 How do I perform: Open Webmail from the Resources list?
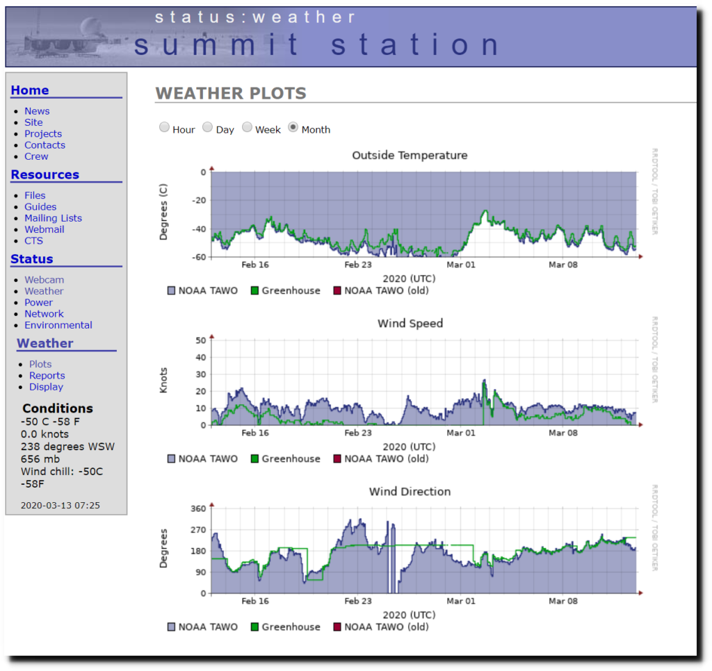44,229
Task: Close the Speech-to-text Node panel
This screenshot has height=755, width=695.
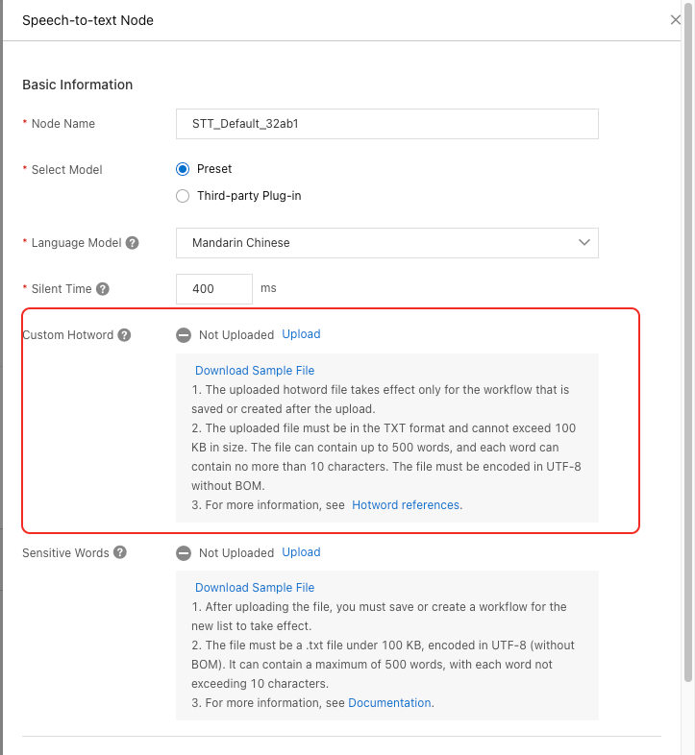Action: click(676, 20)
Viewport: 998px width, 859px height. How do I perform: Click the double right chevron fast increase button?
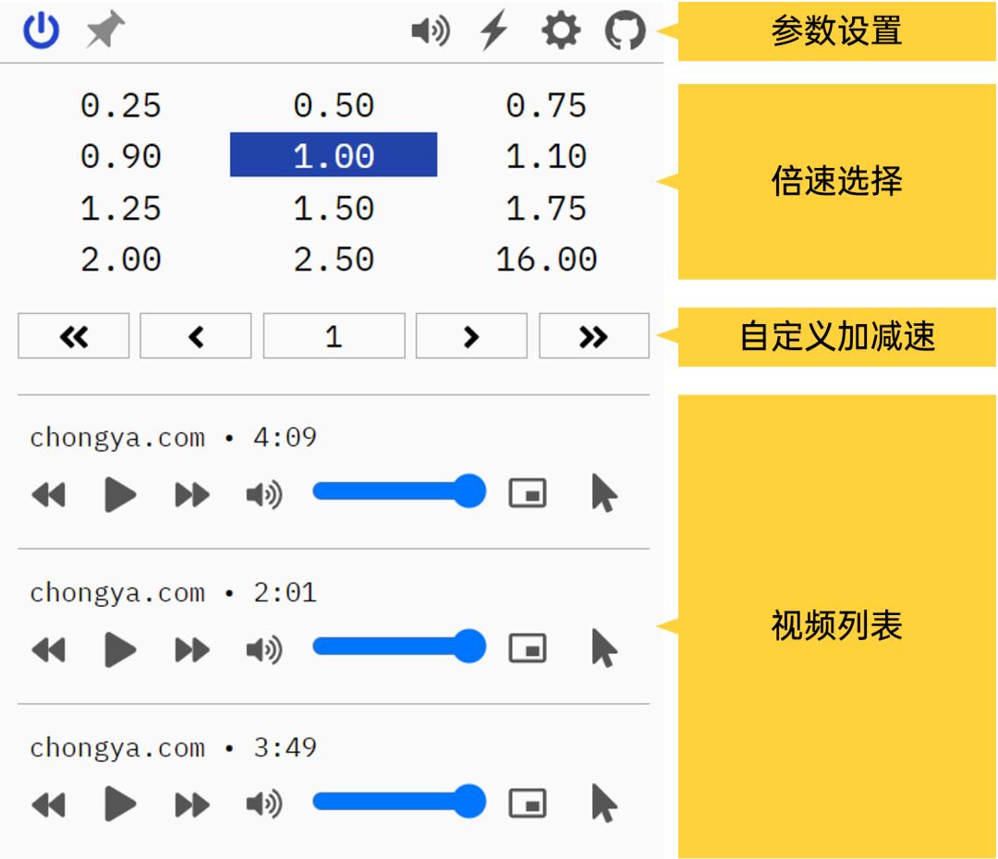pos(594,336)

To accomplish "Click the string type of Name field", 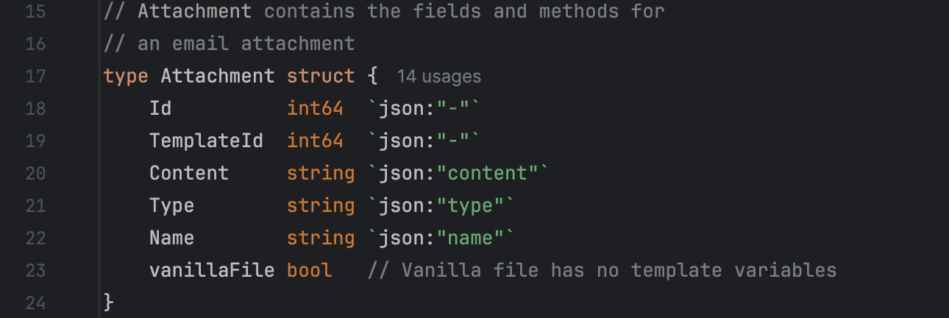I will click(321, 239).
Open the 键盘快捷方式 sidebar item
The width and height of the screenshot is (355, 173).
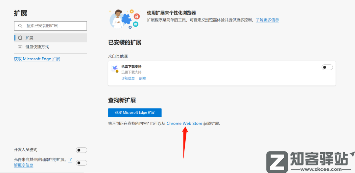[37, 47]
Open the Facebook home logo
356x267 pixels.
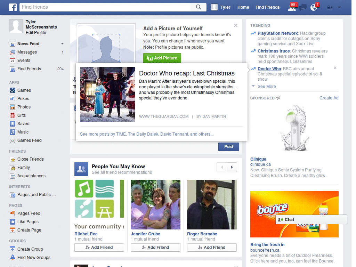point(13,7)
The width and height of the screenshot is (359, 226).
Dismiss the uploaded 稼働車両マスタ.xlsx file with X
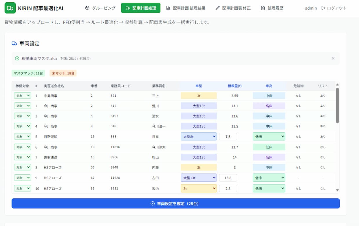[333, 58]
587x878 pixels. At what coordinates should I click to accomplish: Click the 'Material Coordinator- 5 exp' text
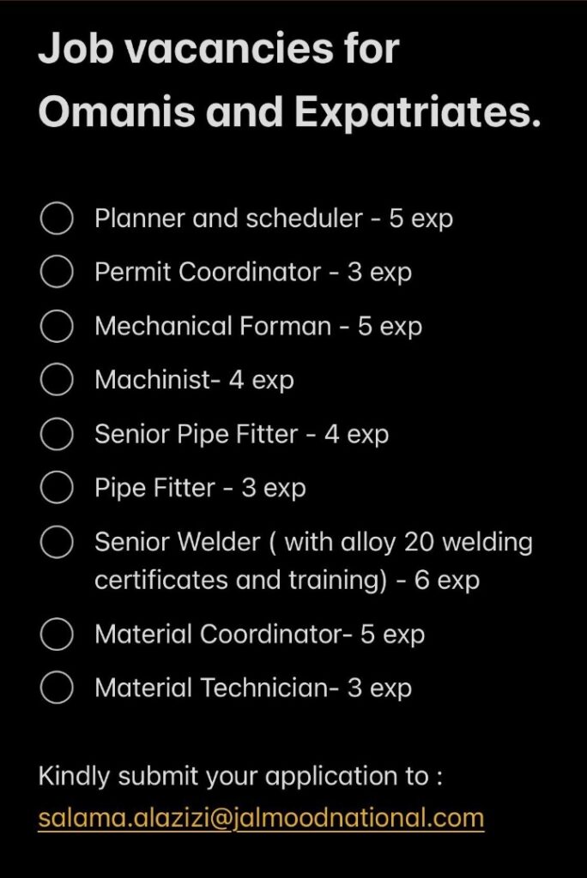coord(260,634)
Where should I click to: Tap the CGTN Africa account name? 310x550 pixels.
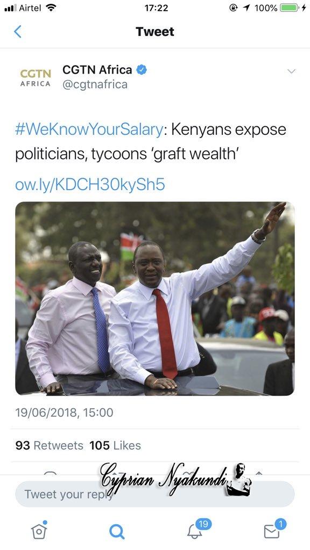click(97, 70)
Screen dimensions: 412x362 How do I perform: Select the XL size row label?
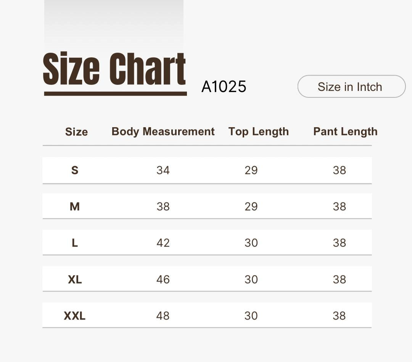[75, 280]
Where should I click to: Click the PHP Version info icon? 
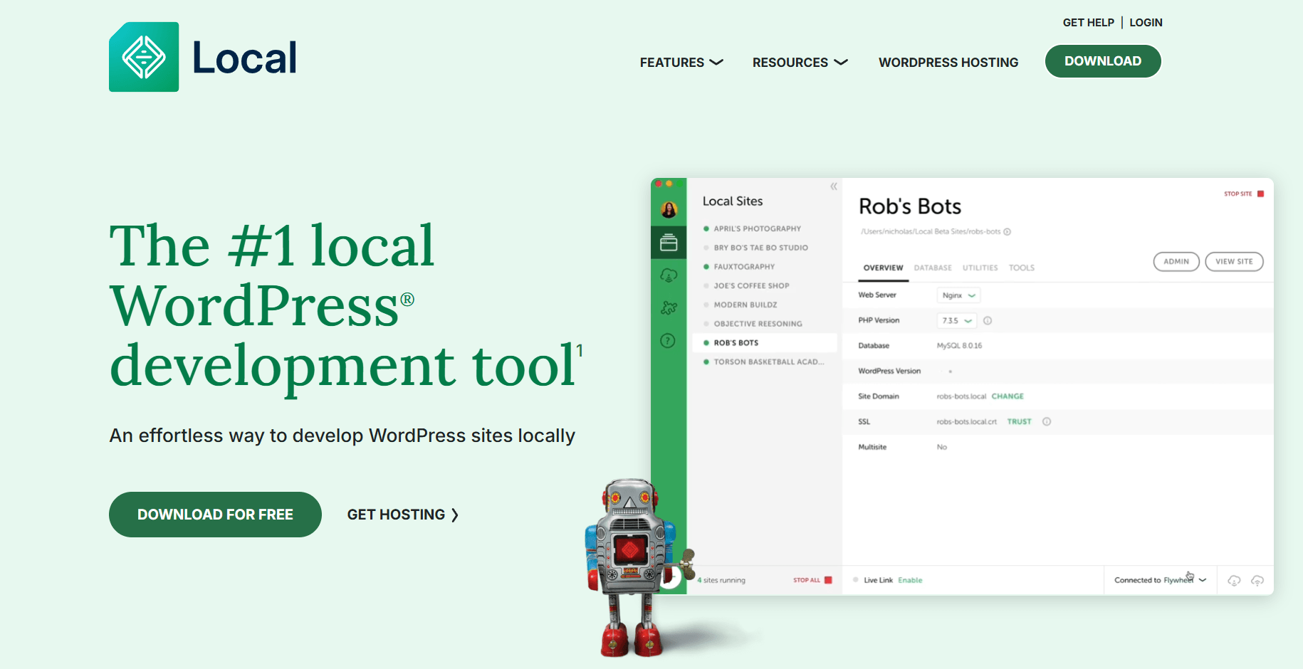point(988,321)
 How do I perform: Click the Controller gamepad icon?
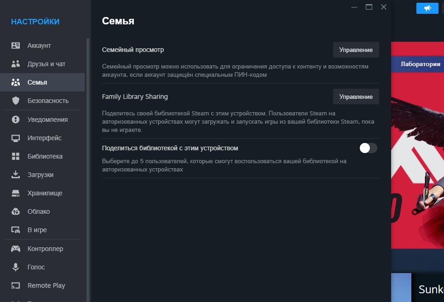click(16, 249)
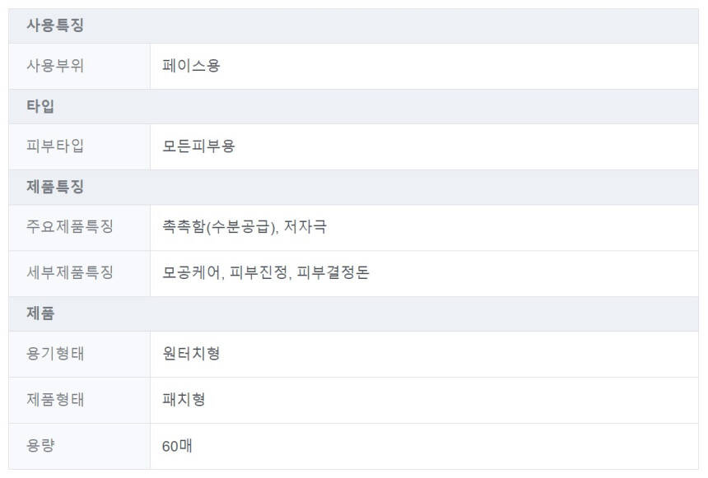Select the 피부타입 row label
Viewport: 708px width, 478px height.
55,146
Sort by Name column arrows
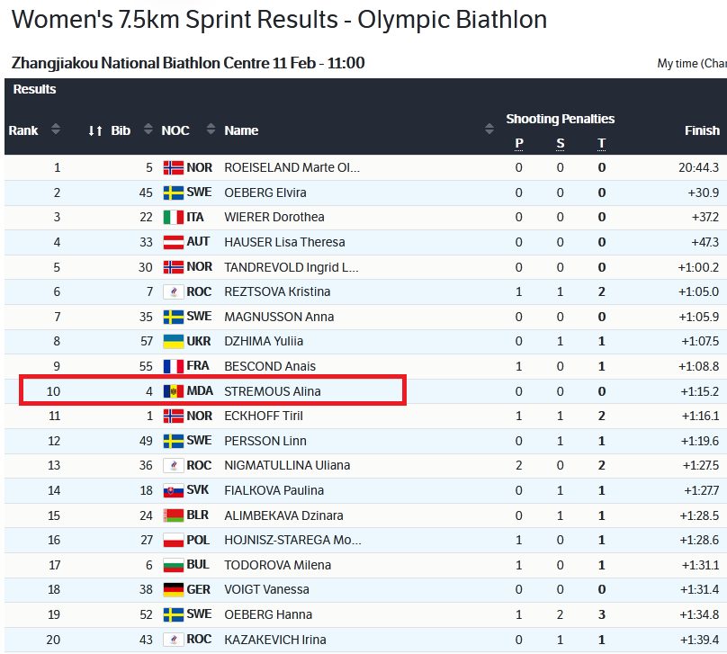Screen dimensions: 727x654 pyautogui.click(x=489, y=129)
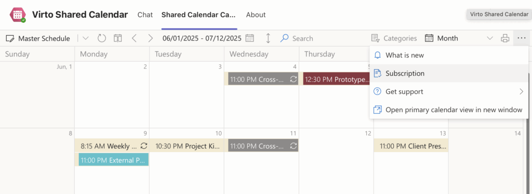
Task: Expand the Get support submenu arrow
Action: tap(522, 91)
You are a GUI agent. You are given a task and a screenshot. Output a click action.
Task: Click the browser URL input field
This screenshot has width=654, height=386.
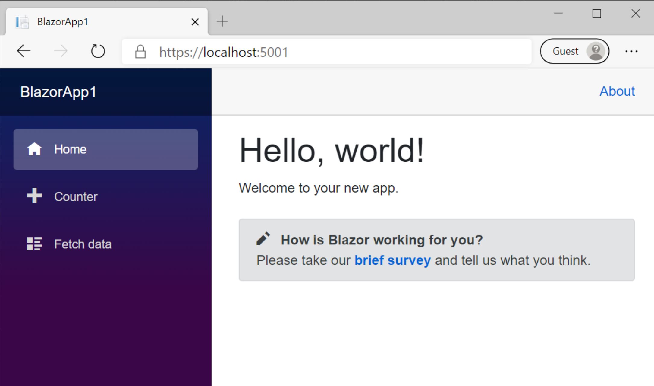tap(328, 51)
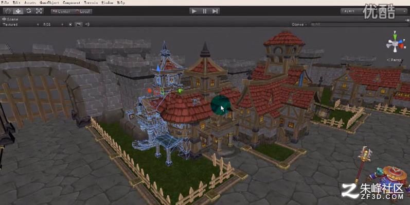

════════

The answer must be an exact transcription of the lines from the one holding "The width and height of the screenshot is (355, 173)." to the last line of the entries above, with no pictures and nothing else.

Task output:
The width and height of the screenshot is (355, 173).
[37, 47]
Open the Facebook home logo
356x267 pixels.
point(13,7)
The width and height of the screenshot is (359, 226).
Dismiss the uploaded 稼働車両マスタ.xlsx file with X
[333, 58]
587x878 pixels. At what coordinates should I click to accomplish: Click the 'Material Coordinator- 5 exp' text
coord(260,634)
Where should I click to: Tap the CGTN Africa account name? 310x550 pixels.
click(97, 70)
Screen dimensions: 412x362 How do I perform: Select the XL size row label?
[75, 280]
Where should I click to: Click the PHP Version info icon? 
point(988,321)
 How do I perform: Click the Controller gamepad icon?
click(16, 249)
Select the 피부타입 row label
Viewport: 708px width, 478px height.
55,146
Sort by Name column arrows
Screen dimensions: 727x654 pyautogui.click(x=489, y=129)
Task: Expand the Get support submenu arrow
Action: tap(522, 91)
You are a GUI agent. You are given a task and a screenshot. Output a click action.
Task: Click the browser URL input field
This screenshot has width=654, height=386.
tap(328, 51)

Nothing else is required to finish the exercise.